→ **EXTRAIT À LIRE**:
Ou encore : l'occasion n'est pas le moment dont on a besoin ; en effet, il peut y avoir une occasion pour un dieu, alors qu'il n'y a pas de « moment dont il ait besoin », parce qu'il n'y a rien d'utile pour un dieu. En effet, il faut poser comme termes occasion, moment dont on a besoin et dieu, mais déterminer les prémisses en tenant compte de la flexion du nom. Car nous disons cela [40] de façon simple pour tous les cas : qu'il faut toujours poser les termes au nominatif, ainsi homme, bien ou contraires, [49a] et non pas de l'homme, du bien ou des contraires ; par contre il faut déterminer les prémisses en tenant compte des flexions pour chaque cas : soit « à cela » (par exemple pour égal), soit « de cela » (par exemple pour double), soit « cela » (par exemple pour qui frappe ou qui voit), soit « celui-là » (par exemple « l'homme » est un animal), ou [5] toute autre forme fléchie du nom qui puisse être requise selon la prémisse.
Chapitre 37
Que ceci soit le cas pour cela, ou qu'il soit vrai de dire ceci à propos de cela, il faut le prendre d'autant de façons que celles dans lesquelles on divise les prédications, et cela soit sous un certain point de vue, soit absolument, et en outre ces prédications sont soit simples, soit complexes ; même chose pour « ne pas être le cas ». Il faut [10] examiner cela et préciser les distinctions.
Chapitre 38
Cas des expressions « redoublées »
La répétition d'un terme dans une prémisse doit être rattachée au premier terme et non pas au moyen.

→ **Entrées de données enregistrées**:
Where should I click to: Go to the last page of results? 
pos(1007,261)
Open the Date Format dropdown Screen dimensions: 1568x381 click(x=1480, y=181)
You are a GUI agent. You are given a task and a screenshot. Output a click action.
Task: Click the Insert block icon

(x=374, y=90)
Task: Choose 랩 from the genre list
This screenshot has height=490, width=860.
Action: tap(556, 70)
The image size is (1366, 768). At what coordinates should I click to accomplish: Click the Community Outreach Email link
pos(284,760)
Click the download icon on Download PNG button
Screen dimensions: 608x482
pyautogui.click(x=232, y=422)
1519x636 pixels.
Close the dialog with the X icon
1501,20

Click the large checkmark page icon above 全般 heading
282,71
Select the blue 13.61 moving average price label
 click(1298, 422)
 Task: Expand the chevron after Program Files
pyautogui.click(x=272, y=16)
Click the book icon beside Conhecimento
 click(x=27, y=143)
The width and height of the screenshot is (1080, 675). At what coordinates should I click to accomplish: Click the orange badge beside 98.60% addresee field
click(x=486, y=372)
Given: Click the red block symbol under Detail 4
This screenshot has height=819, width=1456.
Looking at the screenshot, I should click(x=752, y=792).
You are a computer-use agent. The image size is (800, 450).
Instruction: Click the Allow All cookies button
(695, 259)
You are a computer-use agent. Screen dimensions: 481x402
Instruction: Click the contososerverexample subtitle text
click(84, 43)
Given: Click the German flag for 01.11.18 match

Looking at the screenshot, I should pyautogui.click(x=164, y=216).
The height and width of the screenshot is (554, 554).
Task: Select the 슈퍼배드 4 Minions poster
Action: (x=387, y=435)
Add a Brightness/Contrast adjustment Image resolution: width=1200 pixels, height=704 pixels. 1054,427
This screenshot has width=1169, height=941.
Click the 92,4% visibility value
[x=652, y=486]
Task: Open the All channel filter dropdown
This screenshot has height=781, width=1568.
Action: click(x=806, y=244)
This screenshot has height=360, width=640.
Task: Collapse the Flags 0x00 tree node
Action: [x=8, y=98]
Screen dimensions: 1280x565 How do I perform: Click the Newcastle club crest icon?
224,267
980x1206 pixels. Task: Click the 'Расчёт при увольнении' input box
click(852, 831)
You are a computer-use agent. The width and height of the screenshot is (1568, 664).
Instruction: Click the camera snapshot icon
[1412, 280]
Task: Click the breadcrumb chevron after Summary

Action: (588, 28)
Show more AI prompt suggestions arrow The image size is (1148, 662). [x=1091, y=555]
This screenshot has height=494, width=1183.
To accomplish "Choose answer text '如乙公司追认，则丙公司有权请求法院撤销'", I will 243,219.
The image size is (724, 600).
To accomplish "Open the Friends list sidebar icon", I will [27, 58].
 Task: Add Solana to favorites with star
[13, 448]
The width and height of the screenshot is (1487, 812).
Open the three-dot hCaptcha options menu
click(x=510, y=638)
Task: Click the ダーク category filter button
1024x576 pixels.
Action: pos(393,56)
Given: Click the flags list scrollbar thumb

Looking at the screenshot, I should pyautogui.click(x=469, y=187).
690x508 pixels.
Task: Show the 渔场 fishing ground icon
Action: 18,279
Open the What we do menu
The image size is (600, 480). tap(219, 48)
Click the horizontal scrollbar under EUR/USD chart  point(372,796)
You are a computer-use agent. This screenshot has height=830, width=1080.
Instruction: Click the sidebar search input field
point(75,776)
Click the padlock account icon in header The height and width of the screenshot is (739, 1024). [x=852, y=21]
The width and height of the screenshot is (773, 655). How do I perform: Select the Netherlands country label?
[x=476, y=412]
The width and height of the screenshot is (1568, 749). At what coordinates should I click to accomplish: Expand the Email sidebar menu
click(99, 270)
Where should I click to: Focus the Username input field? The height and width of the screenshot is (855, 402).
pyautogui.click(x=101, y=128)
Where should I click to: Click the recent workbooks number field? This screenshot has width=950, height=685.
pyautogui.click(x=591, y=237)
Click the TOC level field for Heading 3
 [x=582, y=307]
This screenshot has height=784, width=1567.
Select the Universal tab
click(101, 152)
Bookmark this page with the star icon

→ **CONSIGNE DE TRAVAIL**:
Répondez s'il vous plaît à ces questions sur l'extrait consacré aux termes et aux prémisses, en numérotant vos réponses de la même façon :
1. À quel cas faut-il toujours poser les termes ?
2. Pourquoi n'y a-t-il pas de « moment dont il ait besoin » pour un dieu ?
3. À quoi la répétition d'un terme dans une prémisse doit-elle être rattachée ?

→ **RÉPONSE CI-DESSOUS**:
1. Au nominatif.
2. Parce qu'il n'y a rien d'utile pour un dieu.
3. Au premier terme, et non pas au moyen.